Антон Револ продолжал свою, очевидно, хорошо продуманную речь, которая должна была стать образцом блестящего ораторского дарования, но его перебил Саклатлава, попросив минуту внимания.
— Товарищи, — оказал он, — нам придется прервать заседание. Получено сообщение о катастрофе в районе девятьсот двадцать пятой шахты. Полчаса назад в туннель прорвались подземные воды. Инженер Макаренко и инженер Кротов немедленно вылетают туда. Завтра утром туда же вылетит специальная комиссия. В состав комиссии войдут представители нашего совета.
15. Ночной полет
Известие о катастрофе поразило всех. Академик Револ словно замер на трибуне. Черняк, сидевший возле меня, вскочил со своего места и побежал к Саклатвале. Инженеры и профессора напряженно вытягивали голову, ожидая, что скажет начальник строительства дальше.

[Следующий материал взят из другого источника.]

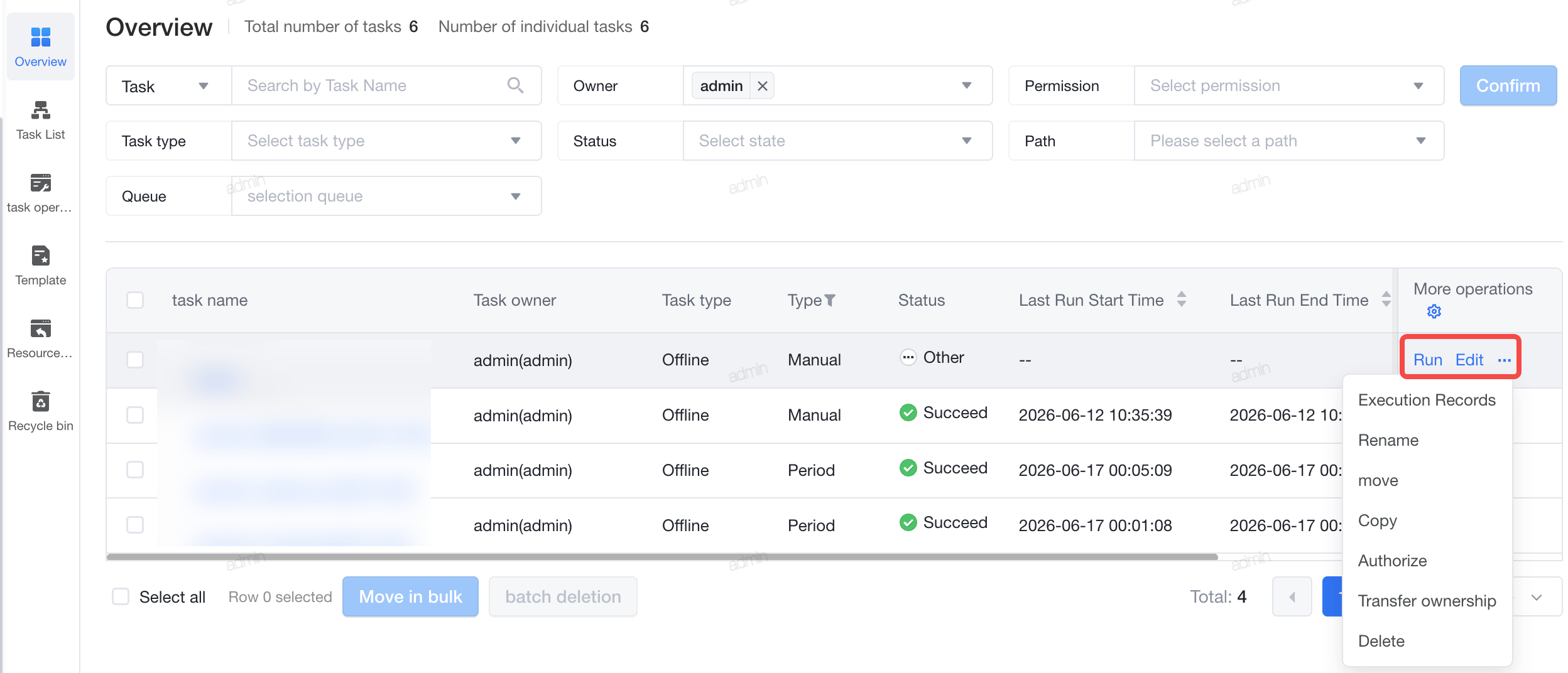
Task: Click the gear icon under More operations
Action: (x=1434, y=311)
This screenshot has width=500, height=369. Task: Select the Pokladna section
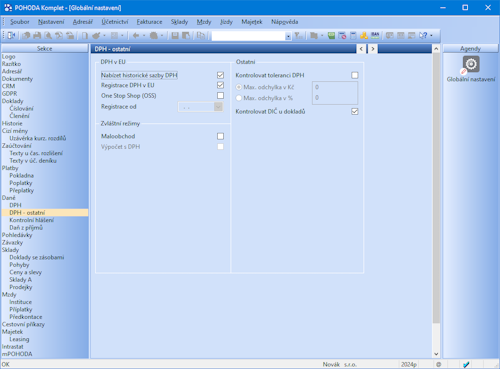(22, 175)
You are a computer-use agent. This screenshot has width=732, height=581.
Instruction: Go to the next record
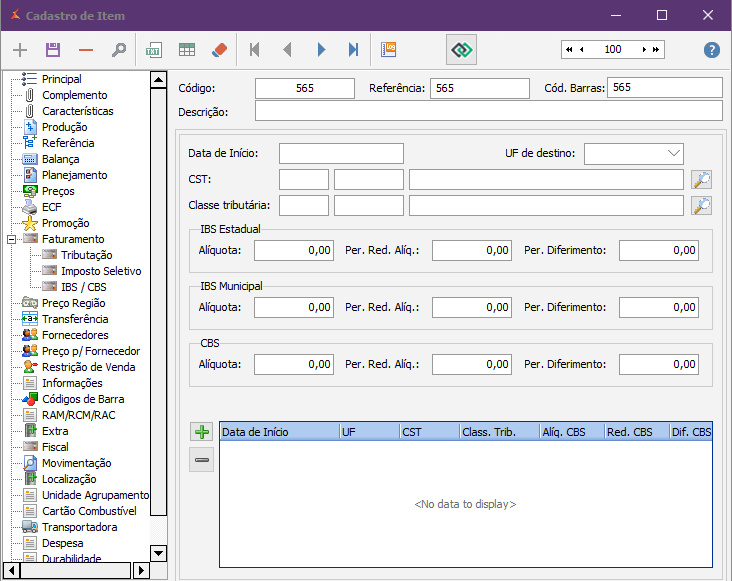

Я сидел совершенно ошеломленный. Я представил себе подземные залы и коридоры, где проезжал вчера утром, вообразил себе страшные картины наводнения, а может быть, и обвалов. Меня охватила тревога за друзей, за людей на шахте. Ведь там Лида, Аркадий Михайлович, Тарас и Догадов! Не случилось ли с ними беды?
Макаренко и Кротов уже вышли из зала.
В эту минуту моего плеча коснулась чья-то рука. Я оглянулся и увидел Томазяна.
— Немедленно идите за мной, — сказал он мне и пошел к двери.